Depuis 2000, la série Ultimate Spider-Man a été relancée plusieurs fois, mais tous les épisodes depuis le départ ont été écrits par Brian Michael Bendis (en abrégé BMB). En 2012, un nouveau personnage a revêtu l'habit d'Ultimate Spider-Man ce qui rend la rencontre entre les 2 versions moins risquée.

Premier constat : l'intrigue de cette histoire est très légère, décompressée même. Peter Parker passe dans l'autre univers, rencontre plusieurs personnages 1610 dont Miles Morales. le supercriminel effectue quelques magouilles. Parker revient dans l'univers 616. Soit le lecteur s'estime floué sur l'intrigue et il referme ce tome dépité, soit il est investi émotionnellement dans les personnages. Bendis s'en tient à un schéma narratif simple et très classique (oui, il y a le moment d'incompréhension entre les 2 Spider-men qui débouche sur une bagarre obligatoire), ce qui lui laisse tout loisir de dépeindre les réactions des 2 Spider-Men.

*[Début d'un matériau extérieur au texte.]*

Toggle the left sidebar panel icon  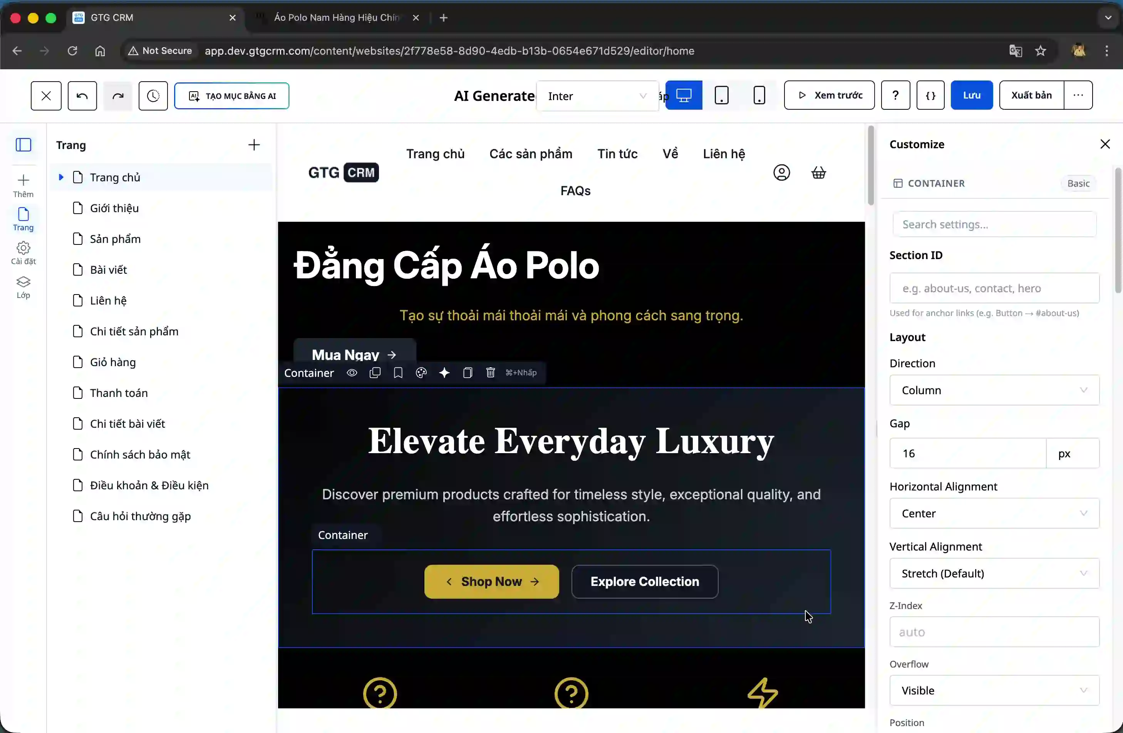tap(24, 145)
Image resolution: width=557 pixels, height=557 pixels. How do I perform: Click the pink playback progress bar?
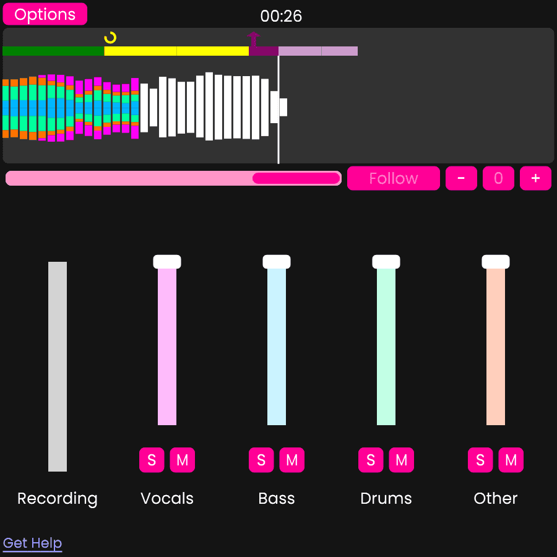click(x=173, y=178)
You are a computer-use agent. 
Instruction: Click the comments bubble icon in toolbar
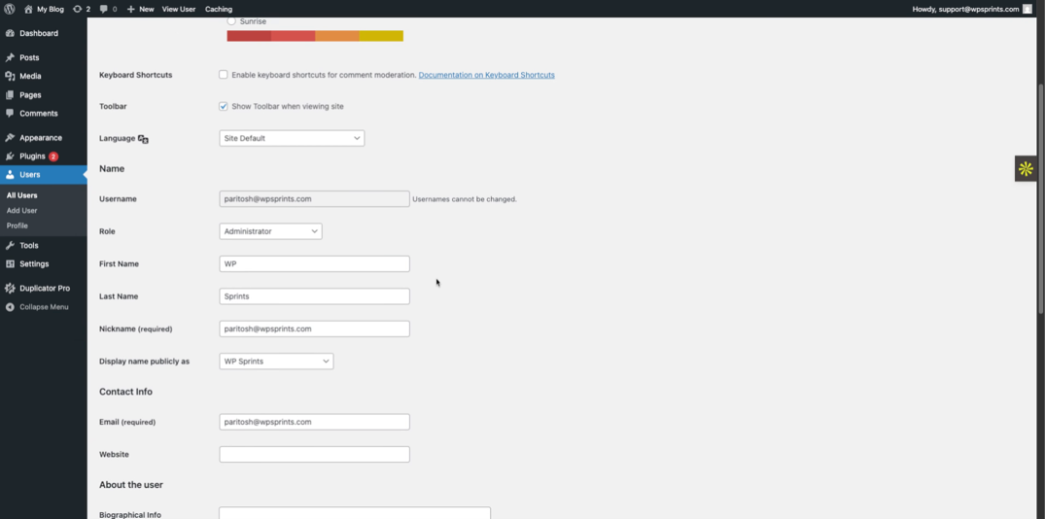104,9
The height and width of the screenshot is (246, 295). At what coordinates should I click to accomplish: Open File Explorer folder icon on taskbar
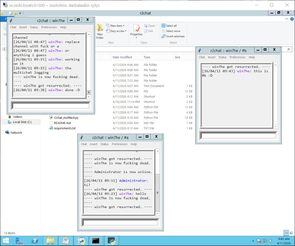pyautogui.click(x=50, y=241)
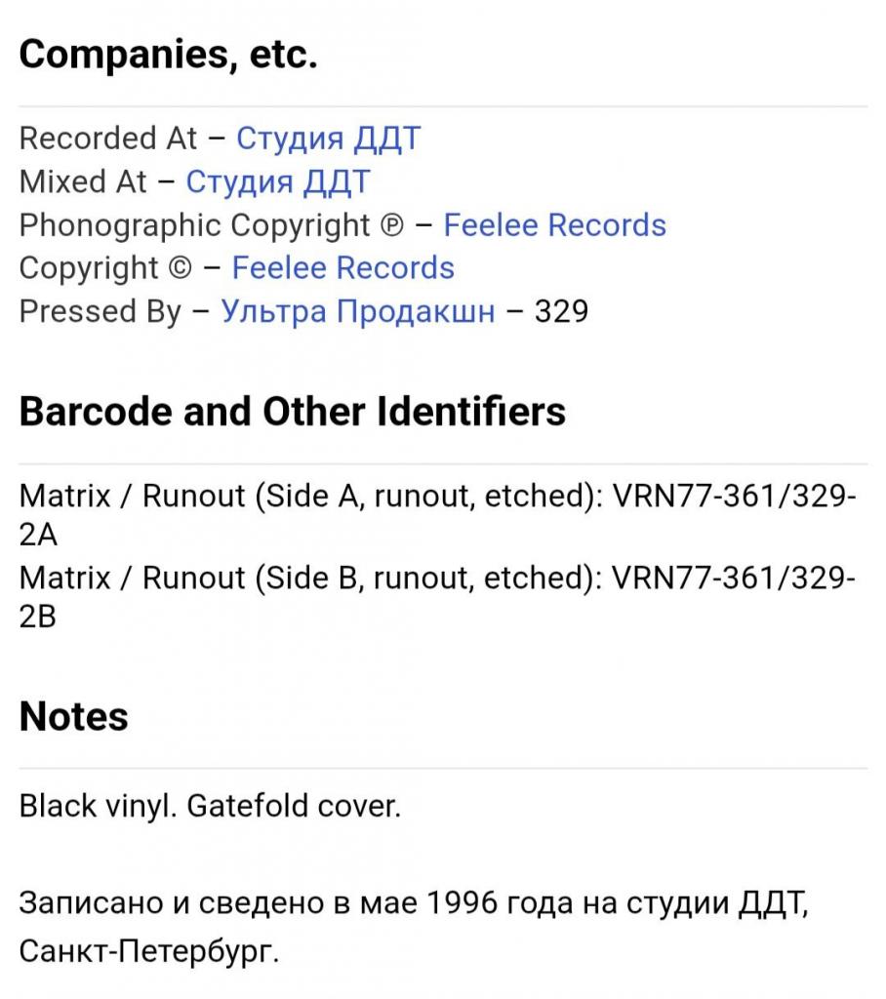Click the Pressed By label

tap(101, 311)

Dans un premier temps, le lecteur a un accès systématique aux pensées de Peter Parker, dans de petites cellules de texte. Il peu ainsi apprécier son humeur et sa curiosité dans l'univers 616 (avec une petite composante explicative sans être condescendante ou enfantine). Ensuite face à cette situation extraordinaire, Parker se montre volubile, ce qui fournit à nouveau un moyen d'exposition facile pour mettre en avant l'incrédulité de Parker face à sa situation, son doute de la réalité des choses, et peu à peu son acceptation. D'un côté, BMB semble adapter sa narration à un lectorat plus jeune, de l'autre les dialogues sont assez vivants pour qu'un lecteur plus vieux puisse quand même les apprécier.

Sara Pichelli réalise des planches magnifiques de bout en bout. Elle utilise un style de type réaliste et minutieux, avec un niveau de détails très élevé. le premier atout de ses planches réside dans la qualité des arrières plans, très fournis. Par opposition à la majeure partie de ses confrères, ses immeubles sont tous dotés d'une architecture spécifique et différente qui permet de croire facilement aux paysages newyorkais, ou à la maison de banlieue de tante May. Chaque façade est représentée de manière concrète et réaliste. Les intérieurs sont aménagés de manière plausible et crédible. Ce soin apporté aux différents types de décor génère un niveau d'immersion très élevé. Il y a bien quelques pages dans lesquelles les arrières plans se limitent à de jolies compositions chromatiques, mais elles sont peu nombreuses et le recours à ce dispositif sert à chaque fois la séquence.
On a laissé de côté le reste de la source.